- [Exercise aim] Determine how many lines of the material below contain "pencil". Report only that figure.
· · · · ·
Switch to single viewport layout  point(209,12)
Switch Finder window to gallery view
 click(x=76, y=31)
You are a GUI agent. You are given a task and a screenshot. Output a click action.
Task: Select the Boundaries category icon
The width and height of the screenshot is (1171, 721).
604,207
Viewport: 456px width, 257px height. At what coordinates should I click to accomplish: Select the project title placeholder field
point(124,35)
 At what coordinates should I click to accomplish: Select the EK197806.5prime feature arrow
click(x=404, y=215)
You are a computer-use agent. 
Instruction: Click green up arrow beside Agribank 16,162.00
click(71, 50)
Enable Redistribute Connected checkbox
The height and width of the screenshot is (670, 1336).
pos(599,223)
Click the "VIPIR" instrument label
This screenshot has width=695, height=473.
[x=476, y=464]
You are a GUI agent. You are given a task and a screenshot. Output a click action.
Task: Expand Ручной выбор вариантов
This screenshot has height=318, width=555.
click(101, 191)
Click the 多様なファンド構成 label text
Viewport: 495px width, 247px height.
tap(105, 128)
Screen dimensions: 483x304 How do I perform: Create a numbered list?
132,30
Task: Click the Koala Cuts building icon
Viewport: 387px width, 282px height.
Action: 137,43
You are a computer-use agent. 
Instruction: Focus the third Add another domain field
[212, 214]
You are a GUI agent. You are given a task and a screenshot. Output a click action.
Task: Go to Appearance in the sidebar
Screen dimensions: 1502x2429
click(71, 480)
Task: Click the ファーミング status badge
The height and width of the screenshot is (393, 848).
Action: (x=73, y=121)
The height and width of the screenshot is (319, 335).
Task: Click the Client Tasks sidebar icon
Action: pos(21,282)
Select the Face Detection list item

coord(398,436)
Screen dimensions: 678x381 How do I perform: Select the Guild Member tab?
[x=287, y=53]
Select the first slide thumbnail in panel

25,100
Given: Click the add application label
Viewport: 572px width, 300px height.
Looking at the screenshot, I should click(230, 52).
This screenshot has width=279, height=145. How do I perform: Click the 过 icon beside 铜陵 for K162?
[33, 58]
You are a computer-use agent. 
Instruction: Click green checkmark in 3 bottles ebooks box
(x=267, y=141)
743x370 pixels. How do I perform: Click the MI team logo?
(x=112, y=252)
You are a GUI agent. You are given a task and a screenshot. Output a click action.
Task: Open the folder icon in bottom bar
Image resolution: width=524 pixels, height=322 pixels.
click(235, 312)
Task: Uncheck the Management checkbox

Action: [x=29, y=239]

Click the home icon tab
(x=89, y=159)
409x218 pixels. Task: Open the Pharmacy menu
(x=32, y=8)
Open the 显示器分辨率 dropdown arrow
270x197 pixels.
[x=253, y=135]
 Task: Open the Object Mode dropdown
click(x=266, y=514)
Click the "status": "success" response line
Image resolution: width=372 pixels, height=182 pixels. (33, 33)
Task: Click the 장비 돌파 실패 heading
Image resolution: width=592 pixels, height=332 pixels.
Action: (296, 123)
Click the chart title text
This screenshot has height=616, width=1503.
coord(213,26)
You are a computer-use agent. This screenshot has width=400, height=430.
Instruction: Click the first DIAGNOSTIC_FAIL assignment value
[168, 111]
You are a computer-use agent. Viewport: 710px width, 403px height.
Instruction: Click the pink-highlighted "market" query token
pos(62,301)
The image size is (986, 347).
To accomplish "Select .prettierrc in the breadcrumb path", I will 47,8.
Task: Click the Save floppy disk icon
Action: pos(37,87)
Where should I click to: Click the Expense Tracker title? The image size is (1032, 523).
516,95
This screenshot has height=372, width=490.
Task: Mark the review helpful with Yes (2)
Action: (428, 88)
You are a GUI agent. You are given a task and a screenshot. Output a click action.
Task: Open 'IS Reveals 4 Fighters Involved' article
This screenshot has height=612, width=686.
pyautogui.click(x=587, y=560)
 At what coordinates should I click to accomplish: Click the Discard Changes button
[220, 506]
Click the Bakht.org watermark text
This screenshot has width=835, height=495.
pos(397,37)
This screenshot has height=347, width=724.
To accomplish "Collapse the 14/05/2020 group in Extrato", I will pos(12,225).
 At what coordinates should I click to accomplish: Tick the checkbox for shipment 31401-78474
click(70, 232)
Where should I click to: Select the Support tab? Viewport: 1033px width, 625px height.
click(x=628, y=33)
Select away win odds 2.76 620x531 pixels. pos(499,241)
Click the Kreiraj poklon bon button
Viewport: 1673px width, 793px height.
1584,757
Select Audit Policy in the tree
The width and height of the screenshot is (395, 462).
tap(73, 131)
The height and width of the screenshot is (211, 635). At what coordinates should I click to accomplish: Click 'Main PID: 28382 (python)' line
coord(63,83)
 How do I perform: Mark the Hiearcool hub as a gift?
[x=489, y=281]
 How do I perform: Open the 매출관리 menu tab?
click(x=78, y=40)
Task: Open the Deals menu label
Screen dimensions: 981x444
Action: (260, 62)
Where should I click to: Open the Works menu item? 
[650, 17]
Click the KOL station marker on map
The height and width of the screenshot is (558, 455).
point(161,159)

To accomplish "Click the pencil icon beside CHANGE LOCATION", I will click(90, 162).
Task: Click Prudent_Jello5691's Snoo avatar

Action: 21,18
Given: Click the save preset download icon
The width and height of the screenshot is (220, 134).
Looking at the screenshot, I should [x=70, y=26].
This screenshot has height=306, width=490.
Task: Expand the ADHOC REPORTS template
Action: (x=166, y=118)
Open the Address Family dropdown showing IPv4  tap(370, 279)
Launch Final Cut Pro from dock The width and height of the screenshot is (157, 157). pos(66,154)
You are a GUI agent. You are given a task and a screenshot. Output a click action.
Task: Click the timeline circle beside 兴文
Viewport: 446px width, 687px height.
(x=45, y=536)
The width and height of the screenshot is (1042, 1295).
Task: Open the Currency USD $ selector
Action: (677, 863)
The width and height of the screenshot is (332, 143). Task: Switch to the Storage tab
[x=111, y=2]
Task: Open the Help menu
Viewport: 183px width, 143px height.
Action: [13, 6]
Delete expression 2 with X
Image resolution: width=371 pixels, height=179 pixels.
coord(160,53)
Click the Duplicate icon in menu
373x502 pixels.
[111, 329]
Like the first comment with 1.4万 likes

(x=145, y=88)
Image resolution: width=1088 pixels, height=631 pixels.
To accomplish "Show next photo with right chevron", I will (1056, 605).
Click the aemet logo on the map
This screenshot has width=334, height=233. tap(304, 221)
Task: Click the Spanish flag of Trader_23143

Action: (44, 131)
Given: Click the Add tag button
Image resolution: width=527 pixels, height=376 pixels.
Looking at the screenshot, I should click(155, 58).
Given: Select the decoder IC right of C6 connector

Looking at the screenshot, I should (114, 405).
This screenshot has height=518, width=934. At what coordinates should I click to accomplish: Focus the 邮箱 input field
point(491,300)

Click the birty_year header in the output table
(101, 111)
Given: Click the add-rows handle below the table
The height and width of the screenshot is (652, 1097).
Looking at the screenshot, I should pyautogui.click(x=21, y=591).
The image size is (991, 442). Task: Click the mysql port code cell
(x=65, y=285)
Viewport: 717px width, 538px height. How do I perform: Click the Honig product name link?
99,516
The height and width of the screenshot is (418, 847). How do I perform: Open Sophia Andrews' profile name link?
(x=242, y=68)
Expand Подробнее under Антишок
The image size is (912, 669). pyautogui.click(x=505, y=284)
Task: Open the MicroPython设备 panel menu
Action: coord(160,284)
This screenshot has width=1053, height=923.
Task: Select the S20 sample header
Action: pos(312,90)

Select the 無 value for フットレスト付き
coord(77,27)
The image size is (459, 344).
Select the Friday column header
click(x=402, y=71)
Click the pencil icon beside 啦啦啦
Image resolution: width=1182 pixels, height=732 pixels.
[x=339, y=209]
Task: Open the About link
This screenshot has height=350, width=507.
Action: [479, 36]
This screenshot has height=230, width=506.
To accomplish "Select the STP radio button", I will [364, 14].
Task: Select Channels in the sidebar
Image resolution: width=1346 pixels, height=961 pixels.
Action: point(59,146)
· · · · ·
- [Task solution] 2